Who shouldn't use this: B2B companies, SaaS businesses, or any brand not running an eCommerce storefront. The entire platform is built around eCommerce-specific metrics -- LTV, product performance, ad spend attribution to purchase events. If your conversion isn't a product sale, the platform's models won't map cleanly to your business. Similarly, brands spending less than a few thousand dollars a month on paid ads may not generate enough data for the attribution and LTV models to produce meaningful outputs.

Integrations and ecosystem

Lebesgue connects with the core stack that DTC brands actually use:

  • Shopify (primary integration, available via Shopify App Store)
  • WooCommerce (available via WooCommerce marketplace)
  • Meta Ads (Facebook and Instagram)
  • Google Ads
  • TikTok Ads
  • Klaviyo (email)
  • Amazon
  • Google Analytics 4 (GA4)

The Shopify App Store listing makes installation low-friction for Shopify merchants. There's no mention of a public API for custom integrations, and the integration list, while covering the essentials, doesn't extend to platforms like Pinterest Ads, Snapchat, or more niche email tools beyond Klaviyo. For brands with a more complex tech stack, that could be a limitation.

No browser extension or mobile app is mentioned. The platform appears to be web-based only.

Pricing and value

Lebesgue's pricing is structured around three tiers:

  • Basic (Free): $0/month -- entry-level access, limited features
  • Advanced: $59/month -- expanded analytics capabilities
  • Ultimate: $79/month -- full platform access including Henri AI and all agents

A 14-day free trial is available on paid plans. The pricing is notably accessible compared to alternatives like Triple Whale (which starts around $129/month for basic plans) or Northbeam (which runs significantly higher). For a platform that includes MMM, LTV modeling, competitor intelligence, and an AI conversational layer, $79/month is a low price point.

The free plan's limitations aren't fully detailed in public documentation, but the existence of a free tier makes it easy to evaluate before committing. Annual billing discounts are likely available but not prominently advertised.

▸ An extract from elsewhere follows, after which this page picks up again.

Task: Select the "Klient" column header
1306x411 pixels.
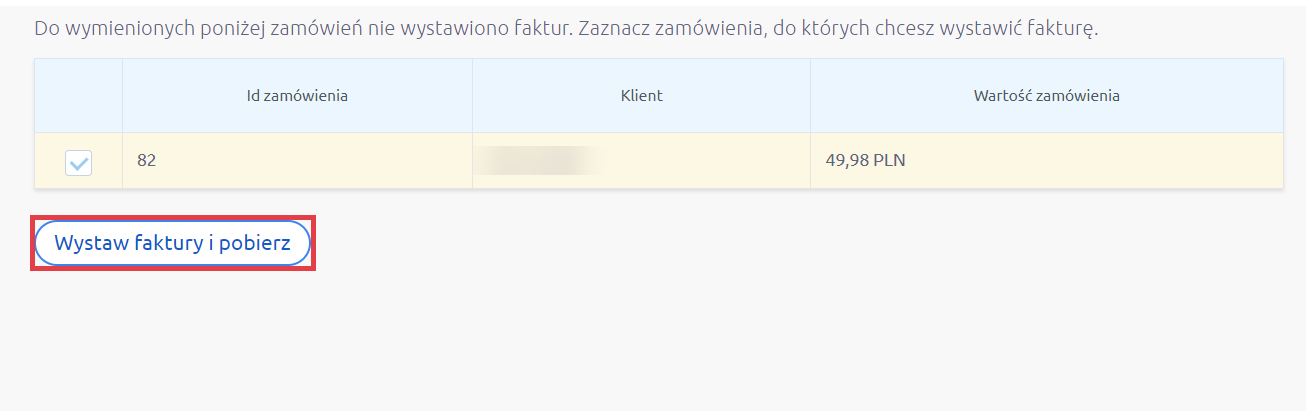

For small DTC brands, the value proposition at $79/month is strong -- you're getting capabilities that would otherwise require stitching together multiple tools (an attribution tool, a competitor monitoring tool, an LTV platform, and a data analyst). For larger brands spending $500K+ annually on ads, the platform may eventually feel limiting compared to enterprise-grade solutions, but it's a solid starting point.

Strengths and limitations

What Lebesgue does well:

  • The modular AI agent approach is genuinely useful -- having named agents for specific problems (inventory, competitor emails, creative feedback) makes the platform feel purposeful rather than generic
  • Le Pixel's first-party attribution is a real technical advantage in a post-cookie world, and it's included in the base price rather than sold as an add-on
  • Benchmarking against 20,000+ brands provides context that most analytics tools simply don't offer -- knowing where you stand relative to the market is valuable for setting expectations and identifying gaps
  • The $79/month price point for the full feature set is hard to argue with given the breadth of capabilities
  • Henri's conversational interface genuinely lowers the barrier to acting on data for non-technical founders and marketers

Honest limitations:

  • The platform is narrowly focused on eCommerce -- specifically Shopify-first DTC brands. If your business model doesn't fit that mold, the tool won't serve you well
  • The integration list, while covering the essentials, is relatively short. Brands using Pinterest Ads, Snapchat, or email platforms other than Klaviyo will find gaps
  • There's no visible public API or developer documentation, which limits custom workflows or data exports for more technical teams
  • Multi-client agency management doesn't appear to be a first-class feature, which could frustrate agencies trying to manage multiple brand accounts efficiently
  • The "AI visibility" framing sometimes attached to Lebesgue is misleading -- this tool has nothing to do with monitoring brand presence in AI search engines like ChatGPT or Perplexity. Brands looking for that capability need a dedicated GEO platform

Bottom line

Lebesgue is a well-priced, eCommerce-specific analytics platform that punches above its weight class for DTC brands on Shopify. The combination of first-party attribution, LTV modeling, competitor intelligence, and an AI conversational layer in a single $79/month package is genuinely competitive. Henri works best for founders and small marketing teams who want answers without becoming data analysts.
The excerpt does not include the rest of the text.